## WHAT THE TASK ASKS
Transcribe exactly the lines that fall between the one holding "[Open autocomplete] (44, 85)" and the one holding "Tout (271, 727)", inclusive, from the entries below.

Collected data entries
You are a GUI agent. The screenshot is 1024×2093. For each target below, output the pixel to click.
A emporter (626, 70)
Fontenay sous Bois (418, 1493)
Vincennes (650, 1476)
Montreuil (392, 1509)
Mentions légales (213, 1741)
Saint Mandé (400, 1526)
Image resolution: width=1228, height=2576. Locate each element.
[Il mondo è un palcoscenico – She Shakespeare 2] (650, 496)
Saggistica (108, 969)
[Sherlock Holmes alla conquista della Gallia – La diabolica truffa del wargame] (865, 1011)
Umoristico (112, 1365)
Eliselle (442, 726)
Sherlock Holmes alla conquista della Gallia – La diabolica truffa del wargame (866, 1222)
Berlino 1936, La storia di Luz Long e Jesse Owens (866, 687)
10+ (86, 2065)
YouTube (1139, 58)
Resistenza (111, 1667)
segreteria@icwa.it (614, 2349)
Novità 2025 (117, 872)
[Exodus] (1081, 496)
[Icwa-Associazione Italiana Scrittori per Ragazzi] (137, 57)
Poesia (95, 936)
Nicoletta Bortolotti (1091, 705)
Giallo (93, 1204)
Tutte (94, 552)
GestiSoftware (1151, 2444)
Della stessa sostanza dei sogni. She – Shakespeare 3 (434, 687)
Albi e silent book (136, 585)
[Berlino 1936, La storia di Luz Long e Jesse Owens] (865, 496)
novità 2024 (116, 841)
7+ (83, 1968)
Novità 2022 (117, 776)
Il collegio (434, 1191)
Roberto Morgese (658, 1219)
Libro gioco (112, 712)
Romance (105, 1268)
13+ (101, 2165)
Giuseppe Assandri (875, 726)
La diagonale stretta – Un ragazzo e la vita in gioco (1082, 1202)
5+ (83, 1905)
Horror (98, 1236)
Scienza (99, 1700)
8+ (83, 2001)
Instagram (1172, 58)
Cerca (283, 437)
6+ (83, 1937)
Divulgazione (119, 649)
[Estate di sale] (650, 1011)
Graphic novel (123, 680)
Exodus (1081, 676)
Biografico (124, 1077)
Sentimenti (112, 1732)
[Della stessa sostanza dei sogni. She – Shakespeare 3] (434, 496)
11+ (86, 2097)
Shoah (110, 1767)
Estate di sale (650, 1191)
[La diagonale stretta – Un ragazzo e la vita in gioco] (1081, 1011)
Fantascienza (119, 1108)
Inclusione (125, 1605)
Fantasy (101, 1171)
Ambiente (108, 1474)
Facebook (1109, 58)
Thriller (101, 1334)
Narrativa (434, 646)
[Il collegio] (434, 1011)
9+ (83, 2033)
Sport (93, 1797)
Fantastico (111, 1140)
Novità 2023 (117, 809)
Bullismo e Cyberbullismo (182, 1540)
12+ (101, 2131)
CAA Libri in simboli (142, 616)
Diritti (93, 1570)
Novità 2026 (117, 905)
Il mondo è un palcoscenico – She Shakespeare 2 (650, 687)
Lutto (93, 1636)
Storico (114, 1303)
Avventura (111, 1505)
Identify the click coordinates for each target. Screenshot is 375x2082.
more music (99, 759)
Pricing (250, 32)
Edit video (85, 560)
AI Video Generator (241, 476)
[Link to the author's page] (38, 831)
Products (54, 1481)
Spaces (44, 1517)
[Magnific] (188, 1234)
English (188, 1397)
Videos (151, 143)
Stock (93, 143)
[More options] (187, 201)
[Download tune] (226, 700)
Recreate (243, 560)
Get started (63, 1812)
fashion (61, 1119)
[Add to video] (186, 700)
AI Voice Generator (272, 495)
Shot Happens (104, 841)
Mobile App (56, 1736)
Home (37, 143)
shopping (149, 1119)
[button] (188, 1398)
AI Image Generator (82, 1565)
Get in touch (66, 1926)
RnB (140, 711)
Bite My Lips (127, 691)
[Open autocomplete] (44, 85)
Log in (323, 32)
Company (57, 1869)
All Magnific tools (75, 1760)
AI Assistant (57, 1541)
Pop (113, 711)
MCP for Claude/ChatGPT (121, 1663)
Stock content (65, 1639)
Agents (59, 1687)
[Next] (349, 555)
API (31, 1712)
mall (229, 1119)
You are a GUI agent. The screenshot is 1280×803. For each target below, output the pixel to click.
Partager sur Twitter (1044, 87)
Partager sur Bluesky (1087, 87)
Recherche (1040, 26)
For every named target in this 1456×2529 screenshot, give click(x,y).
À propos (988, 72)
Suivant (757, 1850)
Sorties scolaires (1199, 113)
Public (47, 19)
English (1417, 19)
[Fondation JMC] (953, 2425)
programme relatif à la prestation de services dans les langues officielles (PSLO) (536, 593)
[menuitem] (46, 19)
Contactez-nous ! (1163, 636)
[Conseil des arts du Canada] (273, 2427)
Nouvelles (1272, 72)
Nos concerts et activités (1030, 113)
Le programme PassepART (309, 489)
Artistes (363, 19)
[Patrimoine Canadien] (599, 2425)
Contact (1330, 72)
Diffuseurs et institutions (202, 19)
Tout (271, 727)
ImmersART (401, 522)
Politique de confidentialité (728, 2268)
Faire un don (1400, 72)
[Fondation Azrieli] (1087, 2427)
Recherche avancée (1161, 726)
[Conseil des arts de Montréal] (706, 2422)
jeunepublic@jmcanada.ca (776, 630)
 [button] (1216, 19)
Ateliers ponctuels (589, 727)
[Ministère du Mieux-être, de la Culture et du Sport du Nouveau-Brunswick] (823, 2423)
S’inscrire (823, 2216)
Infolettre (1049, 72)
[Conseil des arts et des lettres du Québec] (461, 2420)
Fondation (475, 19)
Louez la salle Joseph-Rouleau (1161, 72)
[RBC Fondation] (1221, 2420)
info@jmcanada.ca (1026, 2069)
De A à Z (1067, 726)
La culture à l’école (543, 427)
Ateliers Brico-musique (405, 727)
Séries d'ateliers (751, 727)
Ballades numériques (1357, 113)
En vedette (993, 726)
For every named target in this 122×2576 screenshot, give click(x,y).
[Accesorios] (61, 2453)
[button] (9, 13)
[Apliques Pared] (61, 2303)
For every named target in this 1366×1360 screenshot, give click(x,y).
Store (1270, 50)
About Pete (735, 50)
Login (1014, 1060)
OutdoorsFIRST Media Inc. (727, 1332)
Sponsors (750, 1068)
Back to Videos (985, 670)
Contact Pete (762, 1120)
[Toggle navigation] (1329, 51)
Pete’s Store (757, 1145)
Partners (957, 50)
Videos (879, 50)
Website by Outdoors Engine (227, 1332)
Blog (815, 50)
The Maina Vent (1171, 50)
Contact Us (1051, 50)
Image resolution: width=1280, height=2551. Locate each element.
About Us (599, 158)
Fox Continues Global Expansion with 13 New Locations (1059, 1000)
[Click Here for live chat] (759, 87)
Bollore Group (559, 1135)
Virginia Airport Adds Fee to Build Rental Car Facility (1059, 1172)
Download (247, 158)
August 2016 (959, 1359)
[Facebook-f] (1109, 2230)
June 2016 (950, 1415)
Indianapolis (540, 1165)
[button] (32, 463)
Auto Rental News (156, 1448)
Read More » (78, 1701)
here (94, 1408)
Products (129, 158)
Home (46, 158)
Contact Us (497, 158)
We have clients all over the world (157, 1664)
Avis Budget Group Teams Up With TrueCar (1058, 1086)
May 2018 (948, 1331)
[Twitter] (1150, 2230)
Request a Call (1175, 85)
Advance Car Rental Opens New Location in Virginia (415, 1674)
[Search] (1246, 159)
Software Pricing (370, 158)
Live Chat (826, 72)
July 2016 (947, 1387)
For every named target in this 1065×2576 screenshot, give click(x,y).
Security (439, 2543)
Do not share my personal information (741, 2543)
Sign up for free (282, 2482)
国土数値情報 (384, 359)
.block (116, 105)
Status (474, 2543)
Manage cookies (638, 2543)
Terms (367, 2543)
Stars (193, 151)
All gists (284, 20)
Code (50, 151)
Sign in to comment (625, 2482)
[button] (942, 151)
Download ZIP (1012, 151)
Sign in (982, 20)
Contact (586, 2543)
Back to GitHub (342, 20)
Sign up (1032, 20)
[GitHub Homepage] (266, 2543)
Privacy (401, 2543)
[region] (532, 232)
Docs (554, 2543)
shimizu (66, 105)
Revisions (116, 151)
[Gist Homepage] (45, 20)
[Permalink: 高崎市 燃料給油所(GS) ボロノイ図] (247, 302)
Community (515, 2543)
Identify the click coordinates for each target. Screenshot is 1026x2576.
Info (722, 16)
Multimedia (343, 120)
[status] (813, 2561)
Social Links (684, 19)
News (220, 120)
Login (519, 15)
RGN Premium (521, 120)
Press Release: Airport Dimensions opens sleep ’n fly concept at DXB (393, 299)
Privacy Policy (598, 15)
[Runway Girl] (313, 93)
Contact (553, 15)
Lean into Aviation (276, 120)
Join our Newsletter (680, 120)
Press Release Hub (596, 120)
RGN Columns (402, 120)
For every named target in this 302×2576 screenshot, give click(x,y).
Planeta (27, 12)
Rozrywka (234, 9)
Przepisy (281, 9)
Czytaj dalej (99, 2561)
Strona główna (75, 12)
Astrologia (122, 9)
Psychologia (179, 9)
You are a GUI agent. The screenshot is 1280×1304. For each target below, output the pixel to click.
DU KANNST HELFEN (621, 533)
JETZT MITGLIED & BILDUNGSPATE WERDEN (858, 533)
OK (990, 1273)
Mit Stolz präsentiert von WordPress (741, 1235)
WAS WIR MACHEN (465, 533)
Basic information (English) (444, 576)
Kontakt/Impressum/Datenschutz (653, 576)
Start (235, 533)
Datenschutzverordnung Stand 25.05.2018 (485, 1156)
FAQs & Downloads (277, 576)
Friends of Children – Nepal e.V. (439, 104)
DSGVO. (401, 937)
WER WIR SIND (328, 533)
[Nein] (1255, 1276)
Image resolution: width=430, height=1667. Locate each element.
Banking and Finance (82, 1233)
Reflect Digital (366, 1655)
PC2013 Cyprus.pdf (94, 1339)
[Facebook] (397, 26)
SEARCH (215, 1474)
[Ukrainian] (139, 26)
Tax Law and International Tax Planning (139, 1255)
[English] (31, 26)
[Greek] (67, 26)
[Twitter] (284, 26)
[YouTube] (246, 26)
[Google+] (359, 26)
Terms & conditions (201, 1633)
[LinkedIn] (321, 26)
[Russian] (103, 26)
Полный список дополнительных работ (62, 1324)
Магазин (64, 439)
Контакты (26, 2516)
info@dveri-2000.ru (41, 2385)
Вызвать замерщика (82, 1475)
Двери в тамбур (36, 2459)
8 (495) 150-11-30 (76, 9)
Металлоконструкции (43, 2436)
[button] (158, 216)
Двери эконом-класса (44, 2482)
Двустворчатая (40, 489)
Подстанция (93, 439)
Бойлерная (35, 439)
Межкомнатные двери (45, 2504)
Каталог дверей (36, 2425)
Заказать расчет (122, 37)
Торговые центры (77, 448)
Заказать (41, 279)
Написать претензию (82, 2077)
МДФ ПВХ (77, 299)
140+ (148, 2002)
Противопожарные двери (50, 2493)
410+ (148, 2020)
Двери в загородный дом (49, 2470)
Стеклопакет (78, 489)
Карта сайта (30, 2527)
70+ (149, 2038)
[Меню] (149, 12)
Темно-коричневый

## TASK OUTPUT
[Open autocomplete] (44, 85)
Log in (323, 32)
Company (57, 1869)
All Magnific tools (75, 1760)
AI Assistant (57, 1541)
Pop (113, 711)
MCP for Claude/ChatGPT (121, 1663)
Stock content (65, 1639)
Agents (59, 1687)
[Next] (349, 555)
API (31, 1712)
mall (229, 1119)
You are a GUI agent. The screenshot is 1280×803. For each target below, output the pixel to click.
Partager sur Twitter (1044, 87)
Partager sur Bluesky (1087, 87)
Recherche (1040, 26)
For every named target in this 1456×2529 screenshot, give click(x,y).
À propos (988, 72)
Suivant (757, 1850)
Sorties scolaires (1199, 113)
Public (47, 19)
English (1417, 19)
[Fondation JMC] (953, 2425)
programme relatif à la prestation de services dans les langues officielles (PSLO) (536, 593)
[menuitem] (46, 19)
Contactez-nous ! (1163, 636)
[Conseil des arts du Canada] (273, 2427)
Nouvelles (1272, 72)
Nos concerts et activités (1030, 113)
Le programme PassepART (309, 489)
Artistes (363, 19)
[Patrimoine Canadien] (599, 2425)
Contact (1330, 72)
Diffuseurs et institutions (202, 19)
Tout (271, 727)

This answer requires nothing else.